To the present there seems to be an appreciable interest, research, and writing on the more than 300 year history of the Vincentian presence in China. The Vincentian Studies Institute has given a number of research grants to support this scholarship, and we've published a number of articles. The Vincentian Heritage Journal is always looking for articles as well. Part of our hope in starting the VHRN is to encourage scholarship in all aspects and all geographic areas where the Vincentian tradition has had an impact. In particular, we wish to encourage lay scholars. Besides China of course there is the long Vincentian presence in the Philippines and more recent presences elsewhere (Japan and Korea). Several of the scholars who have been invited to join the VHRN are presently working on China research and our hope is that they will be lively contributors to our discussions.
Ed Udovic, C.M.
Thank you so much for this post! While the post is from 2011, I hope there are still others around writing on the Vincentian presence in China. I am currently a doctoral student planning to write on the Vincentians in China, so I am eager to meet others who share this interest!
John Harney works on China/Vincentian China. John teaches at Centre College in Danville, Kentucky. Also, Alan Sweeten (who is now retired) is still actively researching..... The Vincentian Studies Institute at DePaul has research money available for doctoral students and post-doc scholars. For the American Vincentian involvement in China there are great records here at DePaul and at our Eastern Province archives in Philadelphia. Of course the archives at the Vincentian mother house in Paris and the archives of Propaganda Fide in Rome are always very rich resources.

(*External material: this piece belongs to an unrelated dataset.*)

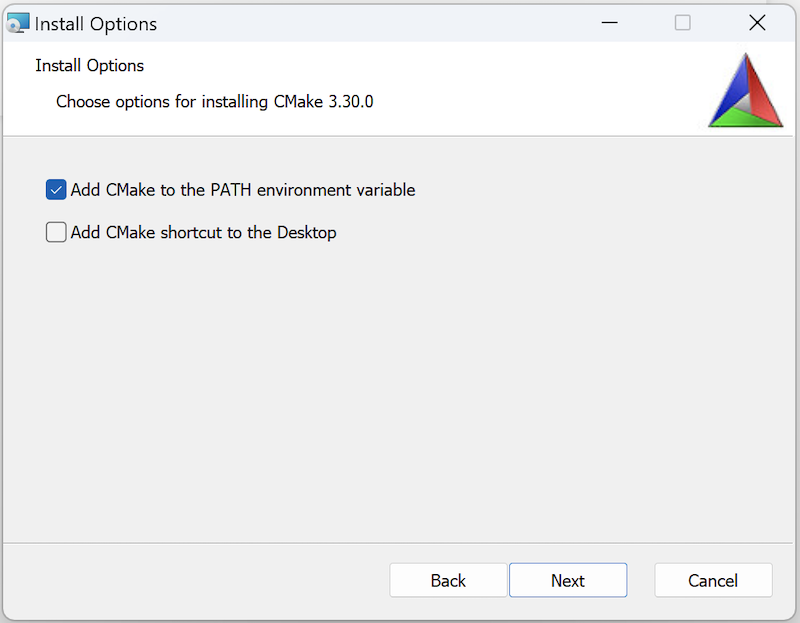Image resolution: width=800 pixels, height=623 pixels.
Task: Enable the CMake Desktop shortcut checkbox
Action: [x=56, y=233]
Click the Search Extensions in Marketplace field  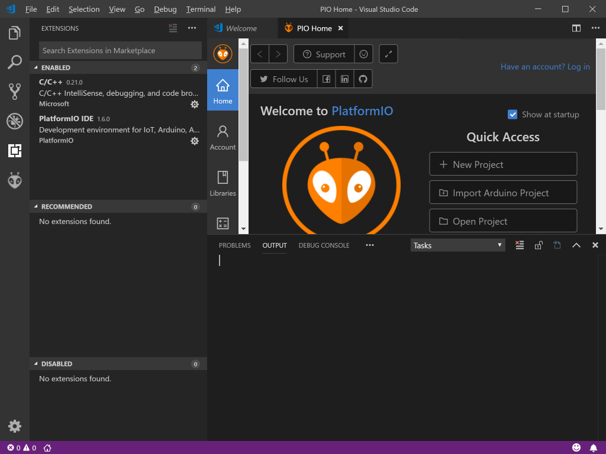click(x=119, y=50)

Best Wishes on picking your topic and your subsequent research.
Hi Fr. Udovic!
Great, thanks for the reminder about John Harney (I saw his chapter in the recent edited volume Chinese Catholicism by Cindy Yik-yi Chu), and for the heads up about Alan Sweeten's retirement. At any rate, I have been looking around at DePaul's Vincentian history resources online, like the whole of the Annales de la congrègation de la Mission, and it is wonderful that there is so much Vincentian history digitized and available. Here at Georgetown U where I am studying, we have some resources on Catholicism in China but of course most of it is Jesuit-related, so I am extremely grateful for these pointers as I begin to search for resources on the Vincentian presence in Republican Era China. Certainly I will be going to the archives in Paris and France, and will look into these other resources you mentioned! I am so excited about all this! I have loved the Vincentian charism since 2008 when I was an undergrad going through the RCIA process to convert to Catholicism, when I was looking for a confirmation saint and came across Louise de Marillac.